Menurut laporan bulan Juni dari Citi Global Perspectives and Solutions (Citi GPS), sektor perbankan merupakan yang paling rentan terhadap penggantian pekerja manusia oleh teknologi AI, dengan persentase mencapai 54%. Industri asuransi dan energi juga turut terpengaruh, tetapi tidak sebesar industri perbankan. Prediksi ini semakin nyata dengan langkah bank-bank Eropa yang telah mulai melakukan pemangkasan jumlah staf dengan memanfaatkan perangkat AI.
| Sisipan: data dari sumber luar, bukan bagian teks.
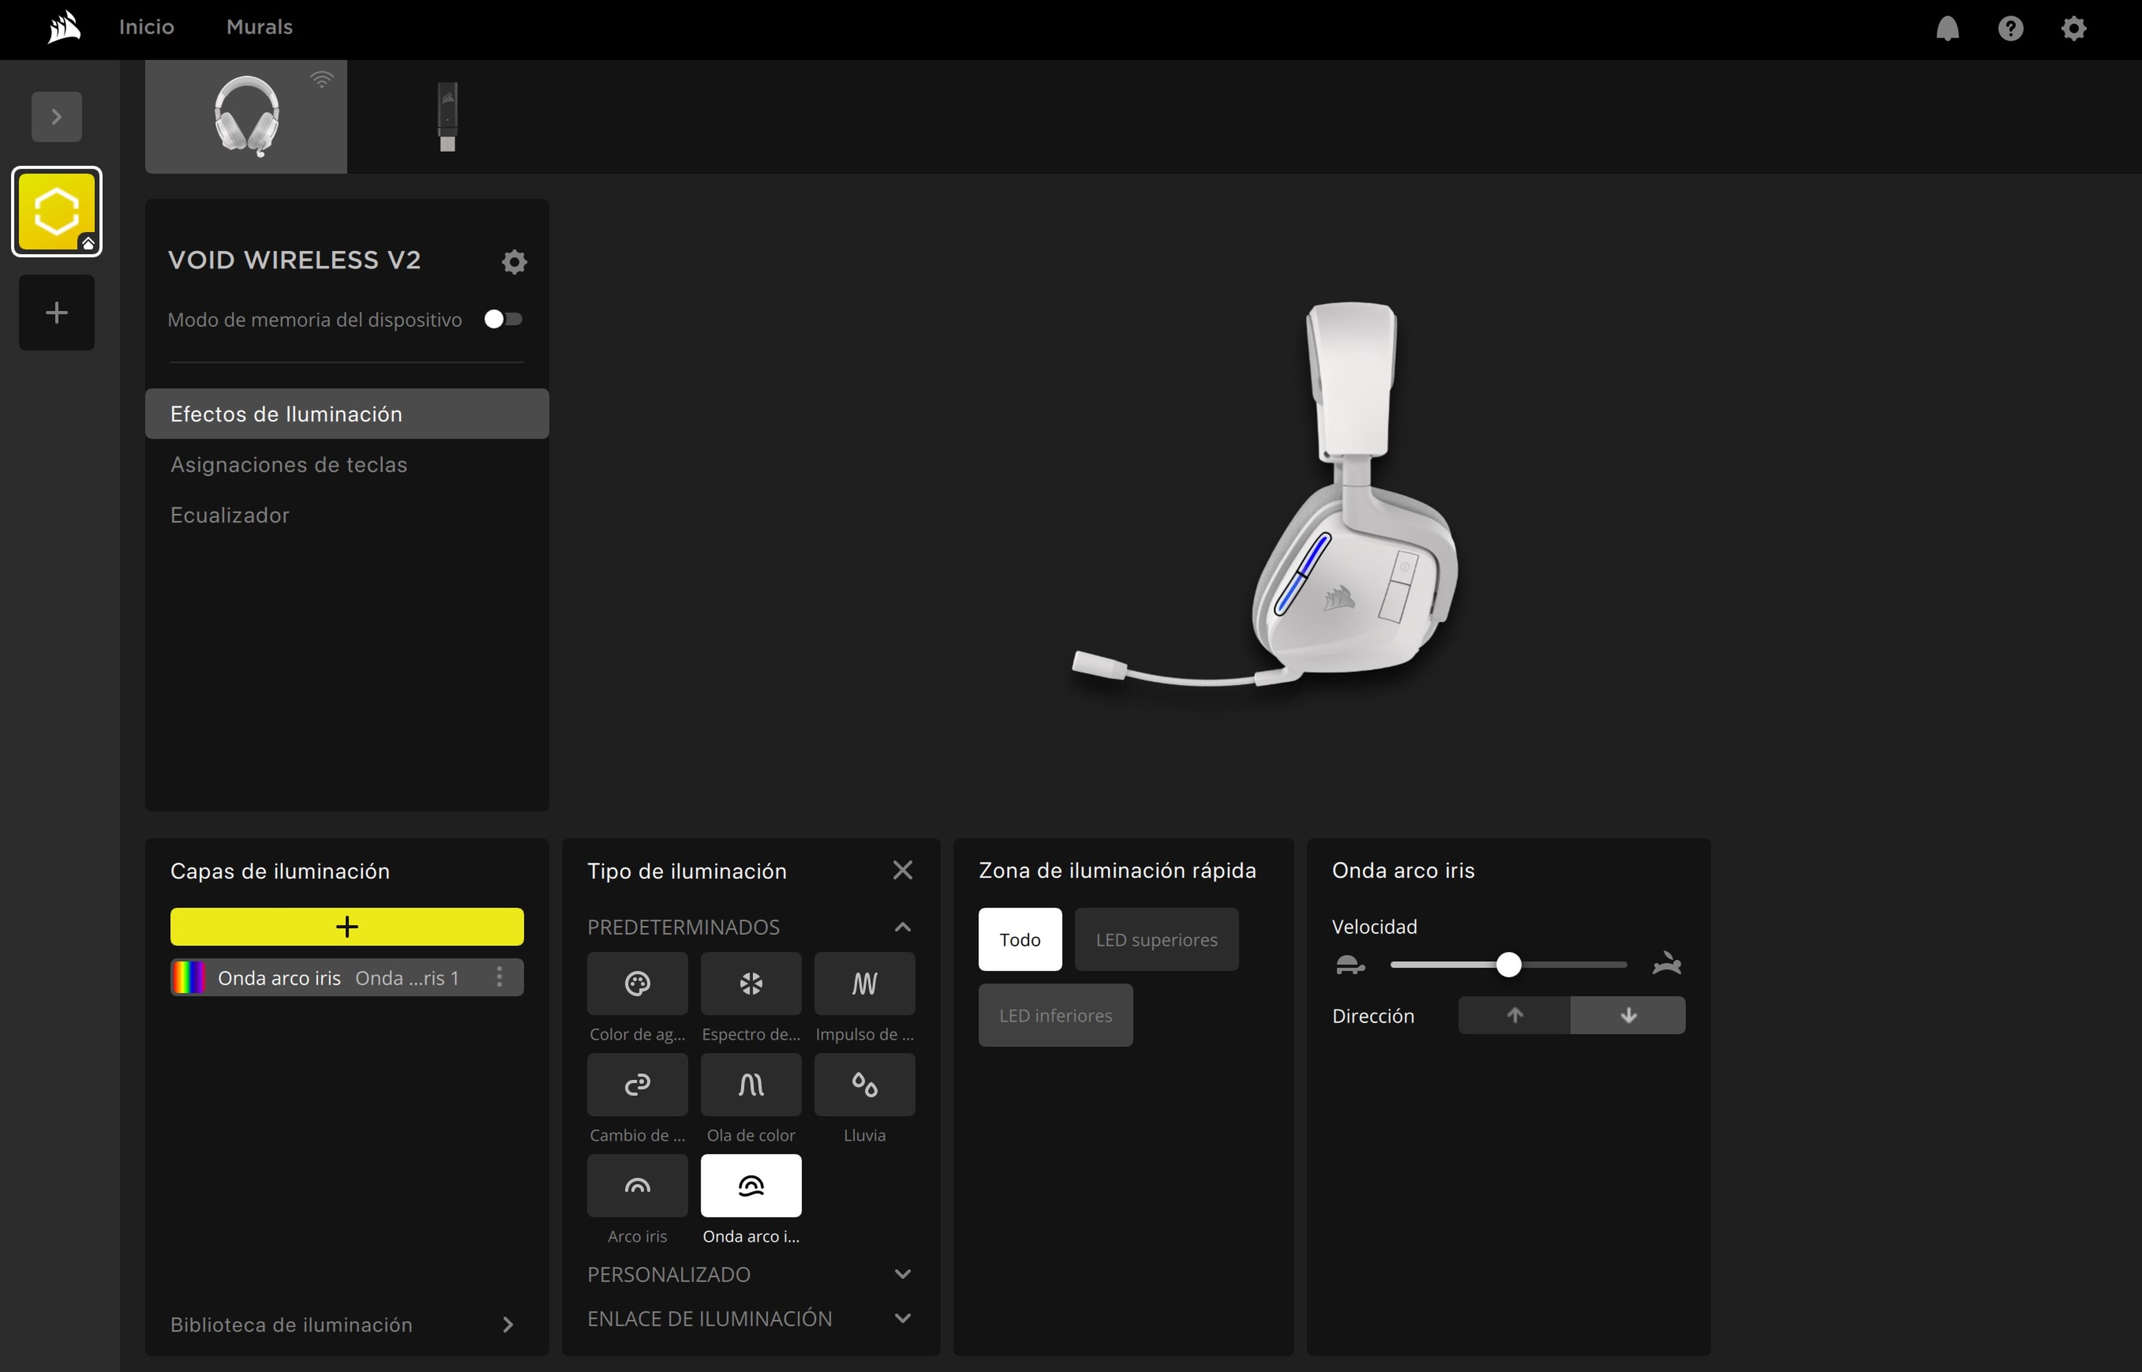Select the USB dongle device thumbnail
The height and width of the screenshot is (1372, 2142).
coord(446,116)
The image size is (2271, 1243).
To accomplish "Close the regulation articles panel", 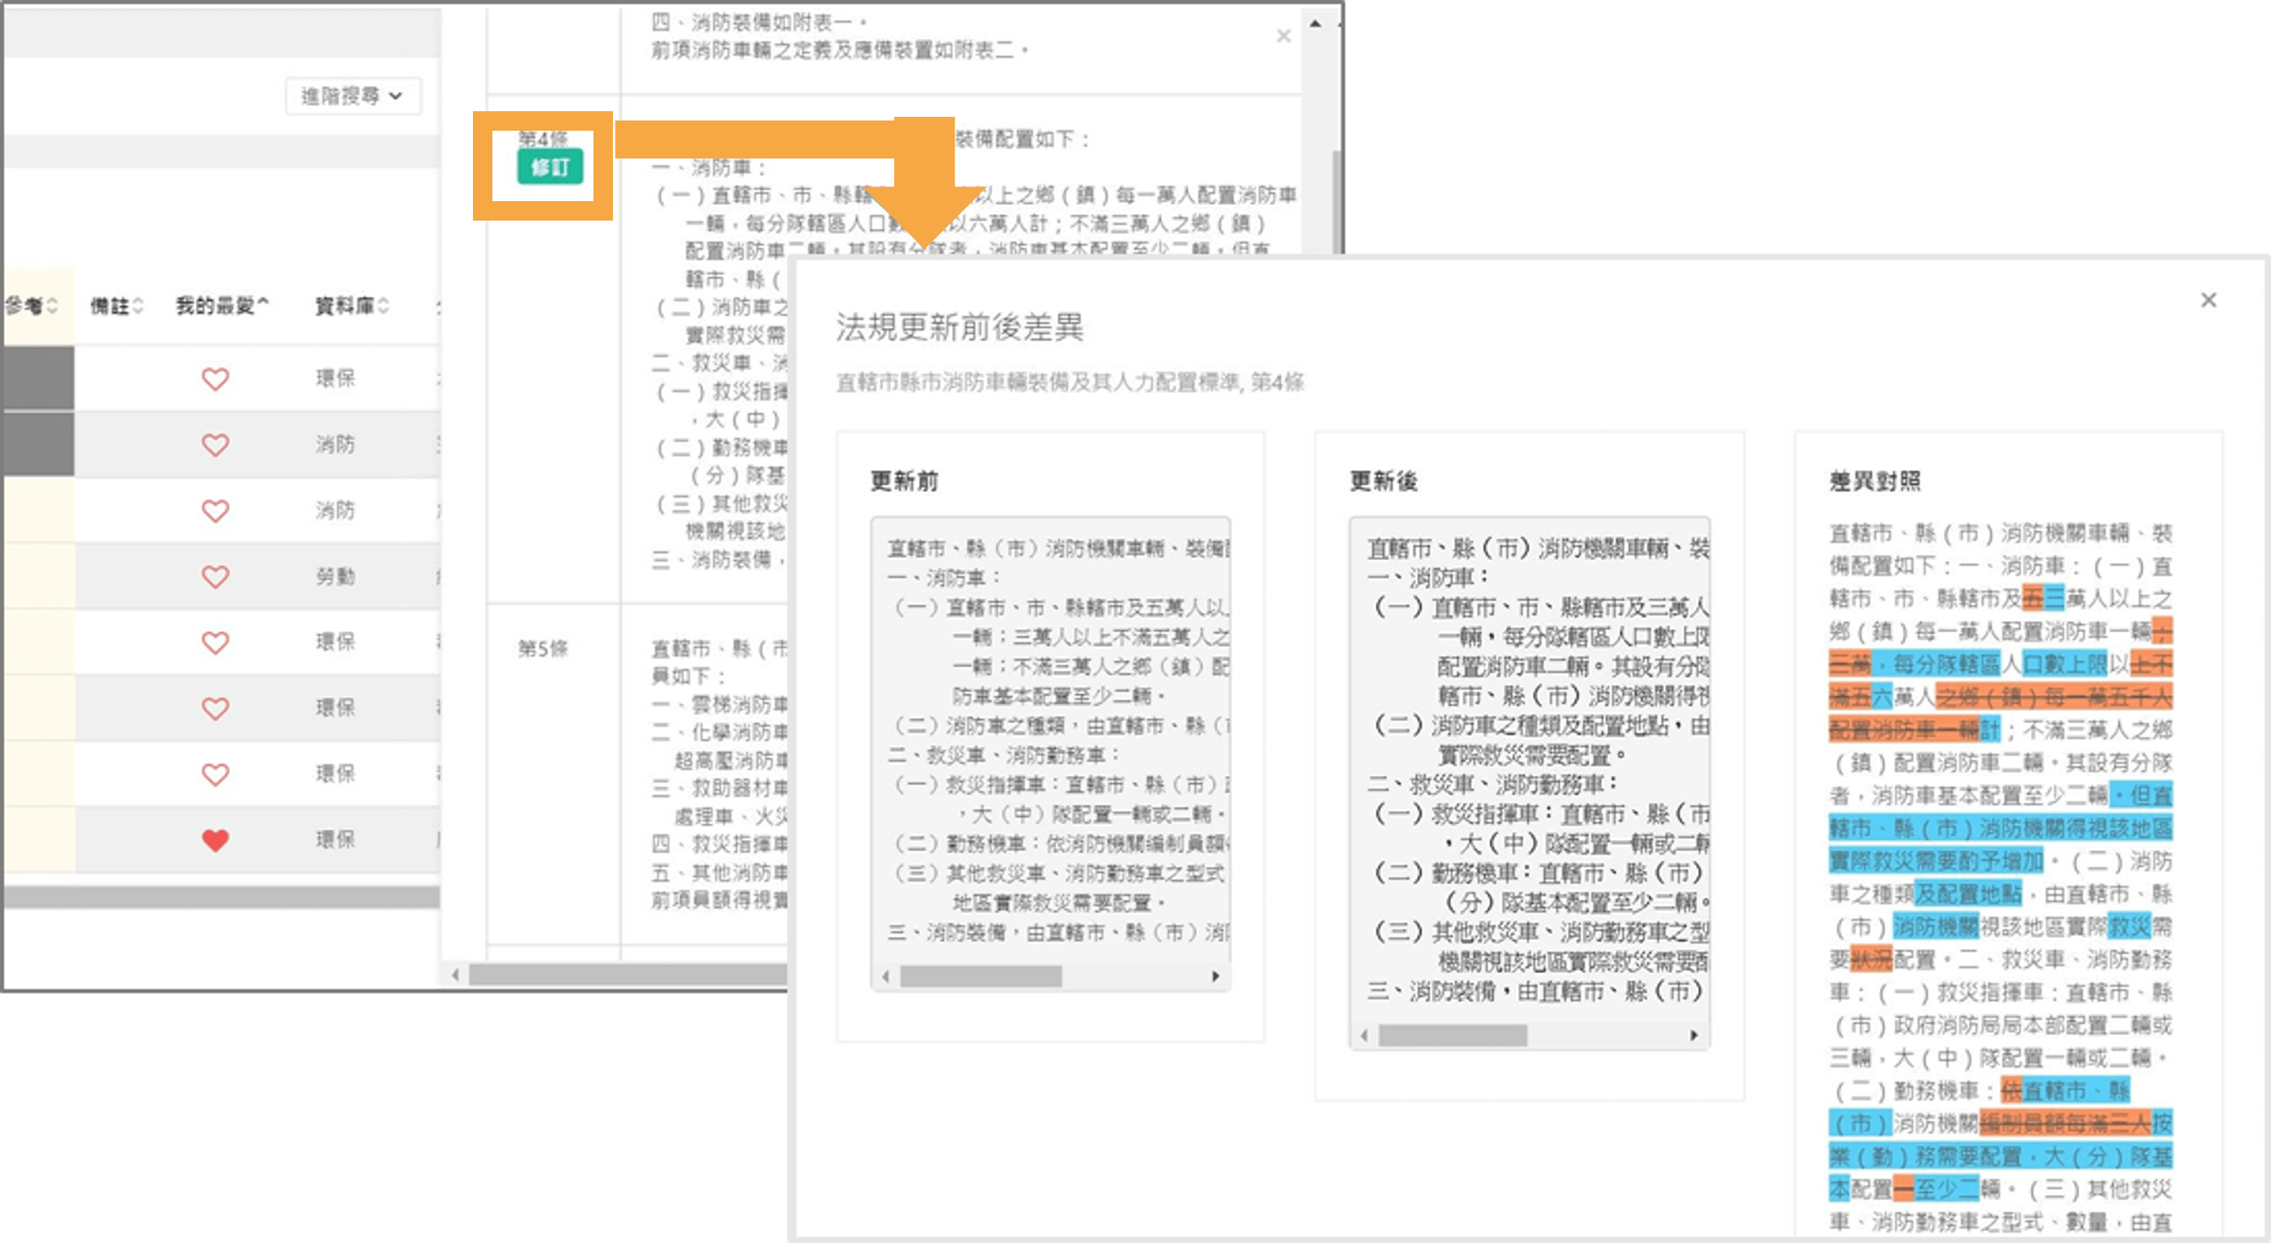I will (x=1282, y=36).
Contohnya, BPER Banca SpA, bank asal Italia, baru-baru ini mengumumkan rencana pemangkasan 2.000 karyawan di masa mendatang. Mereka menjelaskan bahwa dengan mengoptimalkan dan mengotomatisasi proses menggunakan AI atau Generatif AI, mereka dapat mengurangi jumlah karyawan hingga 10% hingga tahun 2027, menjadi sekitar 18.500 orang. Namun, BPER juga berencana merekrut 1.100 karyawan baru dalam bidang IT dan area strategis lainnya, untuk mengimbangi rencana PHK sekitar 3.100 karyawan. Hal ini menunjukkan bahwa meskipun terjadi pemangkasan karyawan, bank juga tetap membutuhkan tenaga kerja baru dalam bidang teknologi.